CARPHA urges elimination of health inequities on World Health DayWednesday, April 07, 2021
PORT OF SPAIN, Trinidad and Tobago — The Caribbean Public Health Agency (CARPHA) says World Health Day which is being observed today is a call for urgent action to eliminate health inequities and mobilise action to attain better health for all and leave no one behind.
World Health Day is being observed this year under the theme “Together for a fairer, healthier world”.
In a statement from CARPHA to mark the day, the agency said health inequities are unjust, unfair, and widen the equity gaps, preventing people from reaching their full potential due to where a person is born, lives, grows, and works. It said these health inequities are largely felt among those who are disadvantaged and often experience discrimination which may lead to illnesses, morbidity and premature mortality.
“Reducing health inequities is important because health is a fundamental human right. Everyone deserves to live a healthy life regardless of their age, gender, ethnicity, disability, economic situation or employment. Health inequities go against the very fabric of social justice because they are avoidable,” Executive Director at the CARPHA, Dr Joy St John said.
The agency said to promote prevention, a whole of society approach is necessary. It noted that it is important to work together with those who are in affected communities, address inequity issues, implement solutions, and work with governments to create a harmonised system.
Health information systems should be able to identify vulnerable populations, and health inequities should be monitored to ensure everyone has access to quality health services without discrimination, the CARPHA said.
The regional health agency noted that several factors contribute to inequities such as poverty, unemployment, environmental challenges, gender inequalities, and most recently, the emergence of COVID-19.
The pandemic, it said, has had grave consequences for people already experiencing inequities and has disproportionately impacted those people already socially and economically disadvantaged.
“The COVID-19 pandemic revealed the difficulties in ensuring access for persons with chronic diseases, vulnerable communities, and those facing inequalities, to receiving healthcare. We need to ensure that the rights of persons living with chronic diseases are not violated, and the provision of chronic disease prevention and control services continue for children, adolescents, adults and vulnerable populations during COVID-19,” Dr St John said.

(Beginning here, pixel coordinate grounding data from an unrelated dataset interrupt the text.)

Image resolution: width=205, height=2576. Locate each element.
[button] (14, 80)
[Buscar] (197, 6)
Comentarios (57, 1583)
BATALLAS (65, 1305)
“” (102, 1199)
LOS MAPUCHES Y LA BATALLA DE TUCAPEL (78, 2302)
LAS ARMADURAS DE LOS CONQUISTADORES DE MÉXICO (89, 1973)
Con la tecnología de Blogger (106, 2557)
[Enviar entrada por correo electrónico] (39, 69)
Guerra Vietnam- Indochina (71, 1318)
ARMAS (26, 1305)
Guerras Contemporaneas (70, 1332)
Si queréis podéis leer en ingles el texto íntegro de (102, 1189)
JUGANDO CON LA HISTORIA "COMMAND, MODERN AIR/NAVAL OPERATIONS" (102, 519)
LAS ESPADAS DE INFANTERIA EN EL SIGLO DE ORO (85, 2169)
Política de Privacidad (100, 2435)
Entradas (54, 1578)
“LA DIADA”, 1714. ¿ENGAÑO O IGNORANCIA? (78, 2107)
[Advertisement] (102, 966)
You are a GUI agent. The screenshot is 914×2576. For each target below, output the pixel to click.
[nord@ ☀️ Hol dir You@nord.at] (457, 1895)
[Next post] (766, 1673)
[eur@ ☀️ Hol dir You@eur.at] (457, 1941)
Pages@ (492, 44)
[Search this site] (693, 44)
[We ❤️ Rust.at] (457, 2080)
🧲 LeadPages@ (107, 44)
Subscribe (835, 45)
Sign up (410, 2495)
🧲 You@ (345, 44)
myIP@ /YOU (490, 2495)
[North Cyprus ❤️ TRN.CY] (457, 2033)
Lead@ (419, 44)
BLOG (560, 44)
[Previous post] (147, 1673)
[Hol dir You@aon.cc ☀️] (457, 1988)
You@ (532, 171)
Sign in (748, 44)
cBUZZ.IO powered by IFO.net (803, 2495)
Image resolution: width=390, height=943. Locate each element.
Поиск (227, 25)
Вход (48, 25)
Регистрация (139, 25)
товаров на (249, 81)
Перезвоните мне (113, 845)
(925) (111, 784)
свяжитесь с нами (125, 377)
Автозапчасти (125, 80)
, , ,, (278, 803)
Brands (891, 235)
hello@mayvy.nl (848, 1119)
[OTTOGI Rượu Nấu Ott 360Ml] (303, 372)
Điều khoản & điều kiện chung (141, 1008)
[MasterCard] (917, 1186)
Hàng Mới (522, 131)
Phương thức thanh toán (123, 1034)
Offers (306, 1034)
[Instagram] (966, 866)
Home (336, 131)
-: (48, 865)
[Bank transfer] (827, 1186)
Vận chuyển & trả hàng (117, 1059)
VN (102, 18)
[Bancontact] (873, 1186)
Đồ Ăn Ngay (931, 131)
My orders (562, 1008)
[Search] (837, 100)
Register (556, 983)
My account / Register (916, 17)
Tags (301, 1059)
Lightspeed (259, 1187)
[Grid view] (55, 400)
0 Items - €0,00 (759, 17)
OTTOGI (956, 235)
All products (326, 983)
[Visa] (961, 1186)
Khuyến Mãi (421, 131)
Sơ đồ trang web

The CARPHA said it supports member states' access to quality health care and essential medicines, by providing public health services in areas such as laboratory testing, environmental health, surveillance, program development and policy advice. This, it said, contributes to a positive effect on the provision of services to communities and ultimately on their health and well-being.
The agency further urged member states to develop and implement fairer policies and actions to achieve health equity. It encouraged countries to strengthen intersectoral, regional and national action to address the social determinants of health approach — gender equity, right to health, the monitoring of health inequalities, strengthening of health systems, and knowledge dissemination.
“We all need to ensure that no one is left behind,” the agency emphasised.